Stanford GSB is Letting Undergrads Take Business Courses
Stanford University has launched a new program that allows undergraduates to take courses at its Graduate School of Business.
The pilot program, called Pathfinder, gives juniors, seniors, and coterminal master’s students the opportunity to take GSB courses designed and taught specifically for undergraduates. The aim of Pathfinder is to give undergrads exposure to practical thinking about organizations, markets, decision-making, and leadership principles.
“At the GSB, we strongly believe in the broad liberal education that Stanford provides its undergraduates,” Jesper B. Sørensen, senior associate dean for academic affairs and Professor of Organizational Behavior at Stanford GSB, says. “With Pathfinder, we aim to build on its strengths and reimagine how a business school can engage with the undergraduates who will go on to change the world.”
CURRICULUM
The Pathfinder curriculum offers a broad range of courses in finance, entrepreneurship, accounting, social impact, and economics. The 2023-24 academic year features seven total courses. Class sizes range from 48 to 72 students, with most classes capped at 60.
Pathfinder has proven to be very popular with Stanford undergrads.

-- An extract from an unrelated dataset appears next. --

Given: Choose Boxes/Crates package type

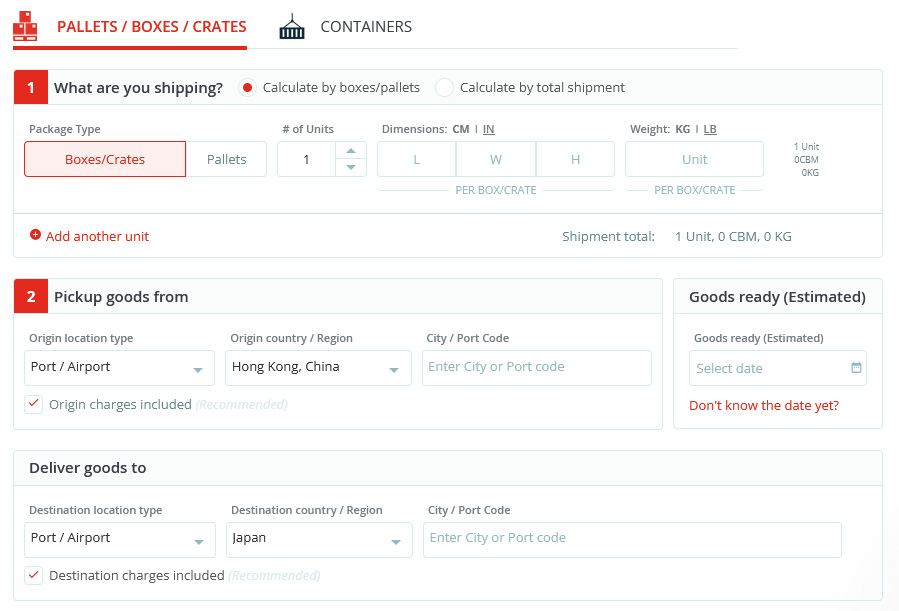Looking at the screenshot, I should click(105, 159).
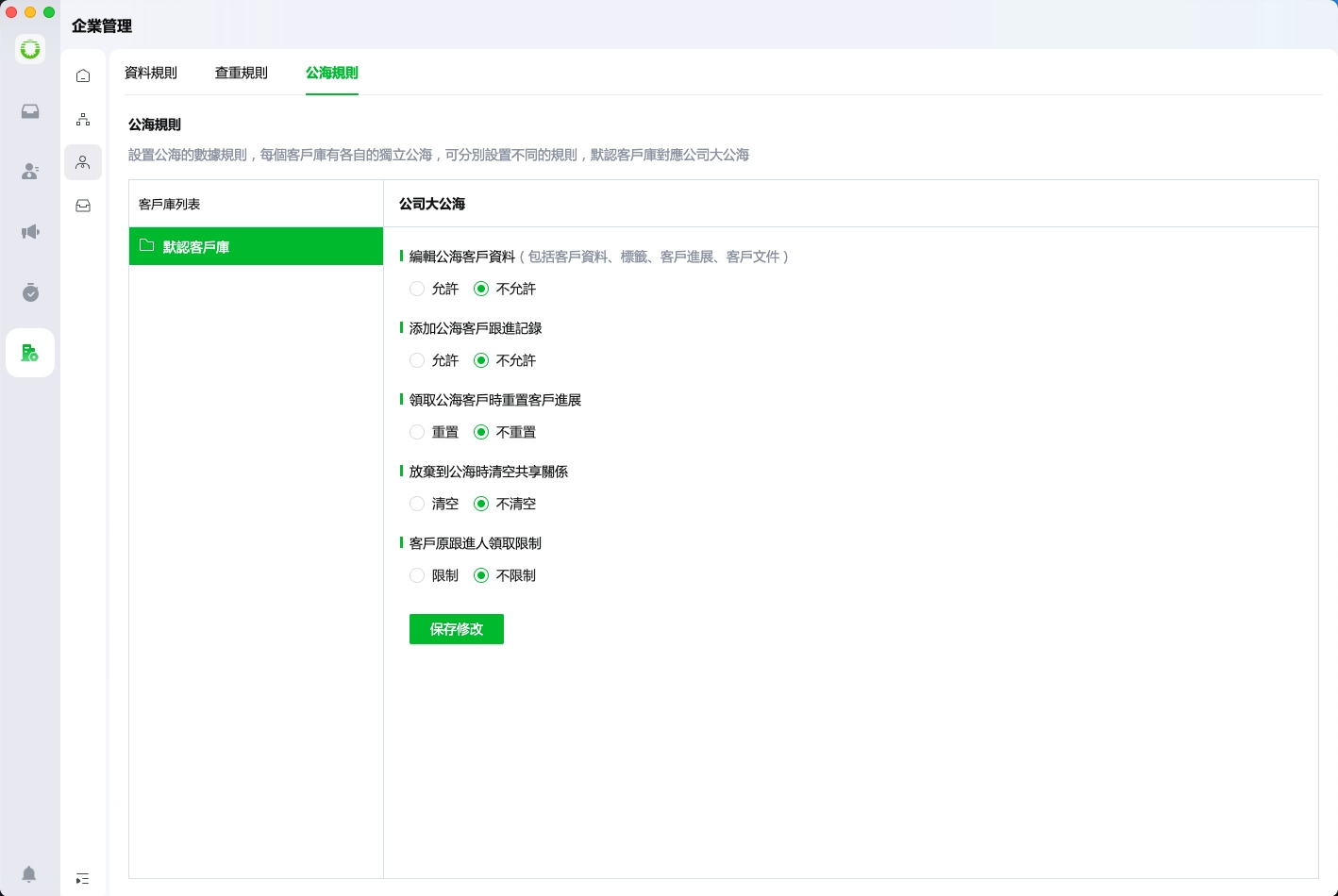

The three courses offered this fall were oversubscribed within just 24 hours.
Peyton Klein, a junior and a human biology major enrolled in the Pathfinder program, is taking From Founder to CEO: The Strategic Management of Start-Ups and Established Firms taught by taught by Garth Saloner, Botha-Chan Professor of Economics, this fall. Klein says the course “offers the unique opportunity to step outside the typical undergrad experience to learn firsthand from one of the GSB’s top faculty.”
“As a student fascinated by business strategy, I am excited to dig into case studies and engage with leaders across industries to gain a better understanding of strategic leadership as it applies to their ventures and my own,” Klein says.
REAL-WORLD APPLICATIONS
Part of the appeal of Pathfinder is the real-world applications of knowledge that students learn in GSB courses—typically designed to give MBAs industry experience and knowledge.
Lynn Jurich, a Stanford MBA alum and now a Stanford GSB lecturer, says the real-world applications of GSB courses helped open new opportunities for her career. Jurich is now co-founder and co-executive chair of Sunrun Inc.
“It enabled me when I left undergrad to get a job in venture capital and private equity,” Jurich, who is also co-chair of an alumni committee advising the GSB on Pathfinder, says. “I don’t think I would have had the skills to do that had I not been exposed to the business school curriculum.”